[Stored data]
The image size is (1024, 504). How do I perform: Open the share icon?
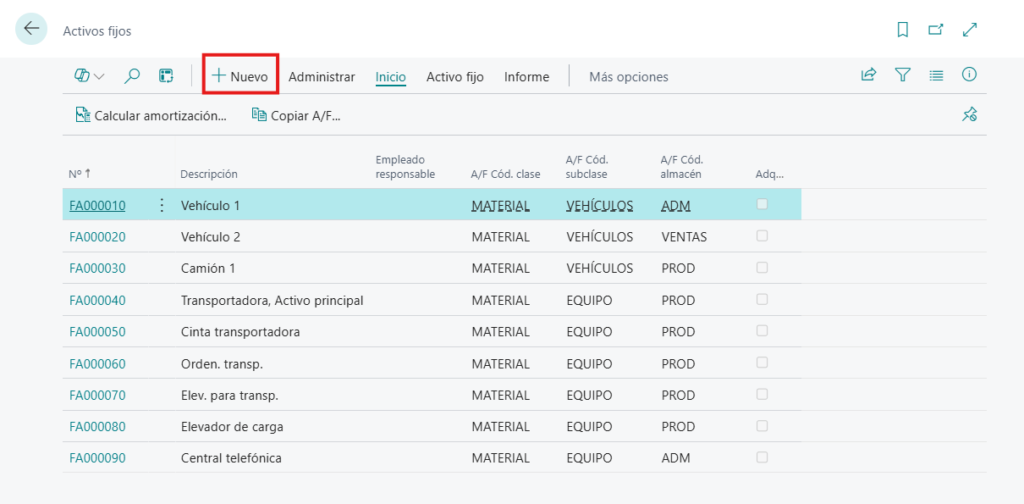coord(869,75)
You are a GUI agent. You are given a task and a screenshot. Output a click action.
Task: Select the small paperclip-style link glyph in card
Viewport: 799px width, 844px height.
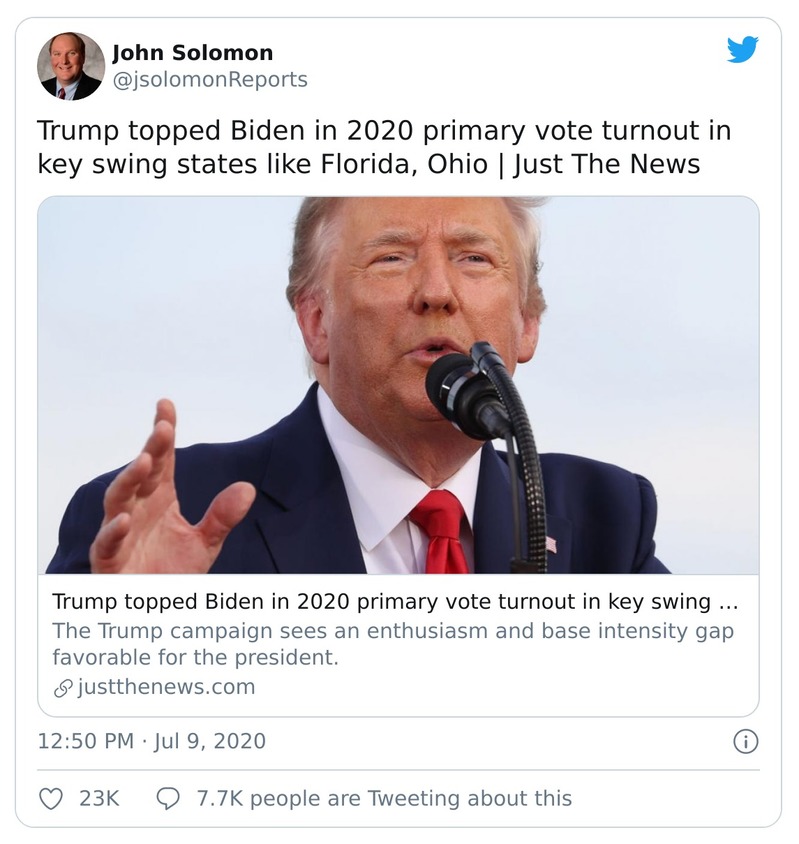62,686
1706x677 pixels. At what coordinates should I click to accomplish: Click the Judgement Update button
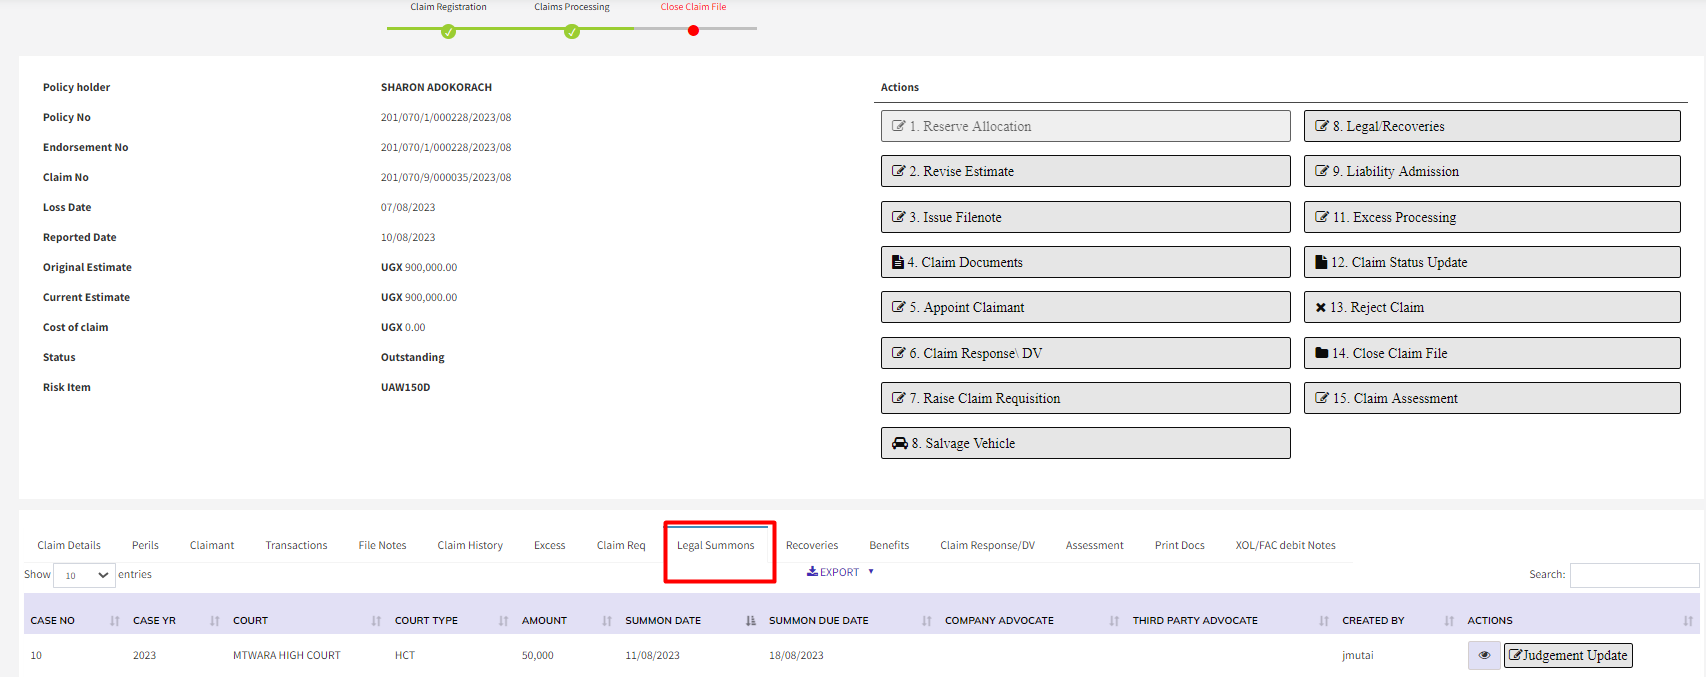[1567, 655]
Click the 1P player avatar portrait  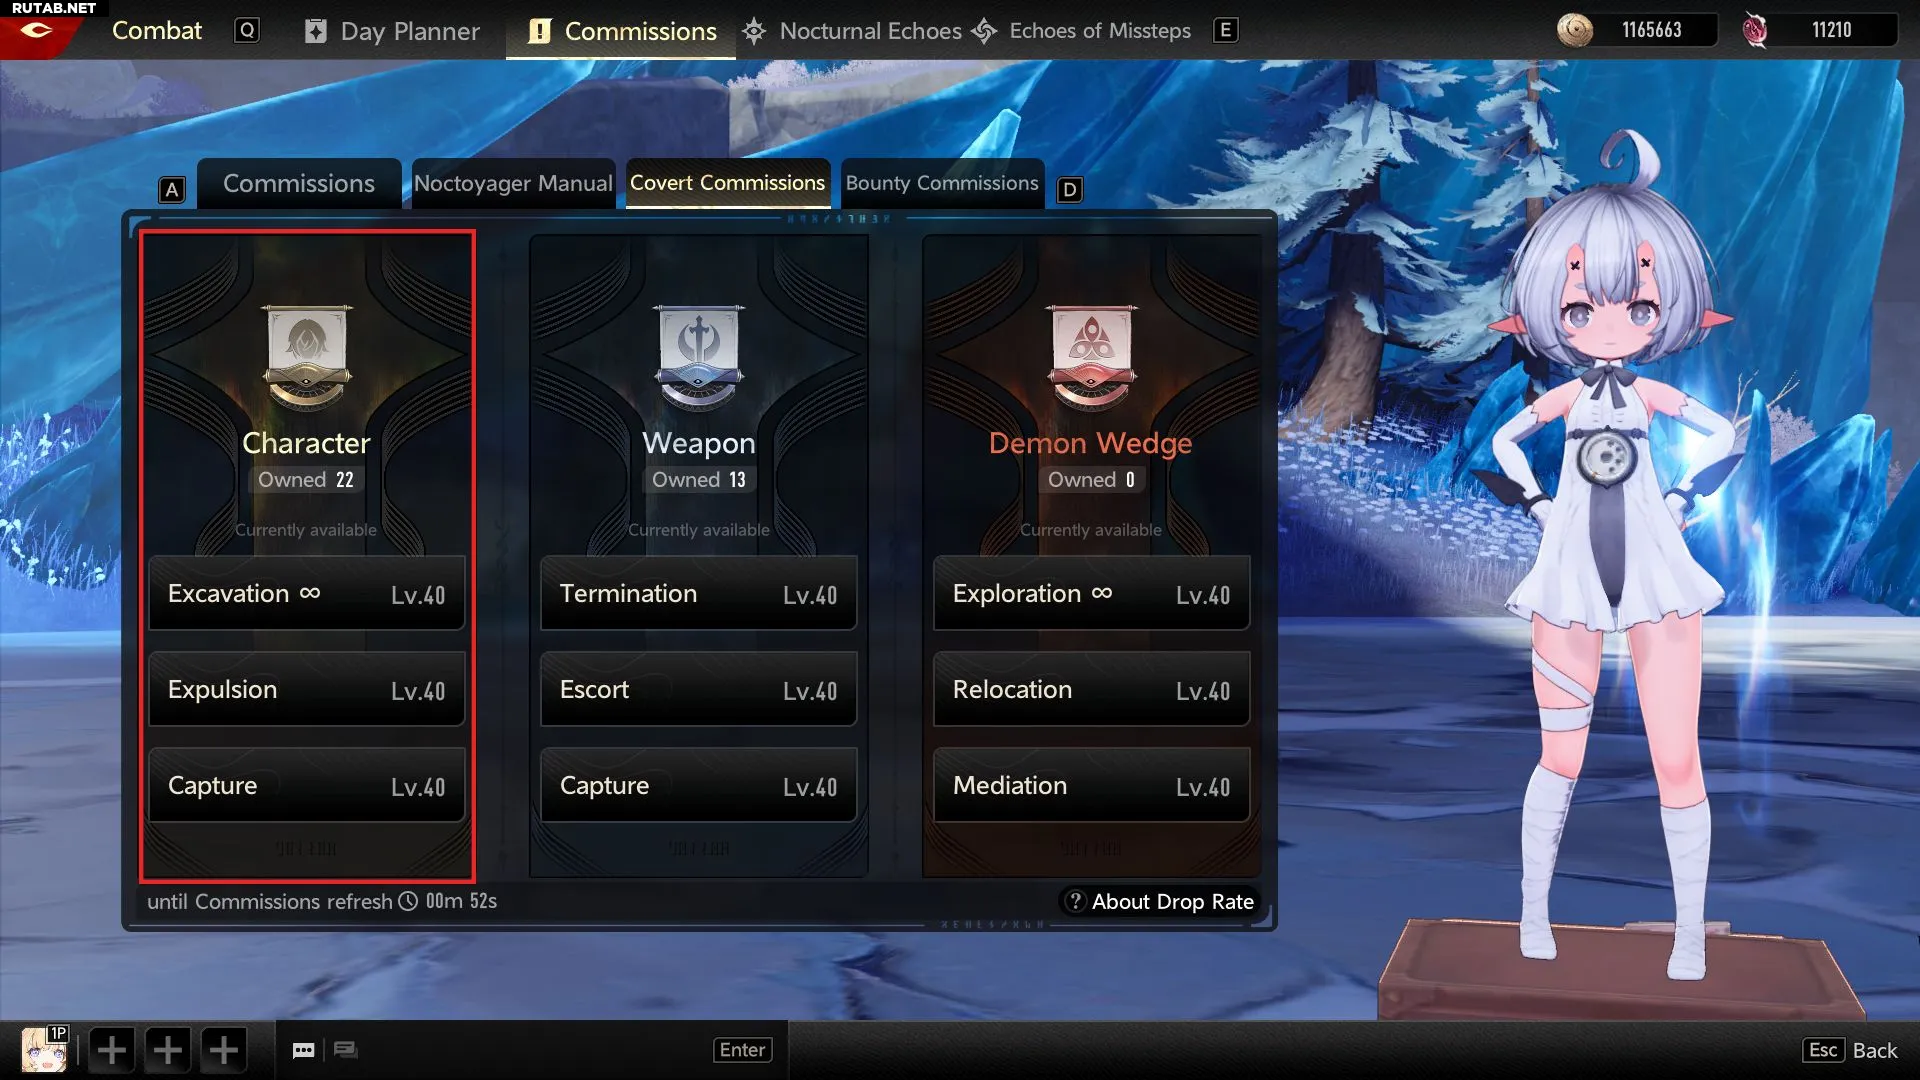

To do:
The data above must be written out again word for word, without its pictures.

Answer section:
The image size is (1024, 504). How do I perform: Open the share icon?
coord(869,75)
You are a GUI agent. You are given a task and a screenshot. Output a click action.
Task: Select the small paperclip-style link glyph in card
Viewport: 799px width, 844px height.
62,686
1706x677 pixels. At what coordinates should I click to accomplish: Click the Judgement Update button
[1567, 655]
Click the 1P player avatar portrait  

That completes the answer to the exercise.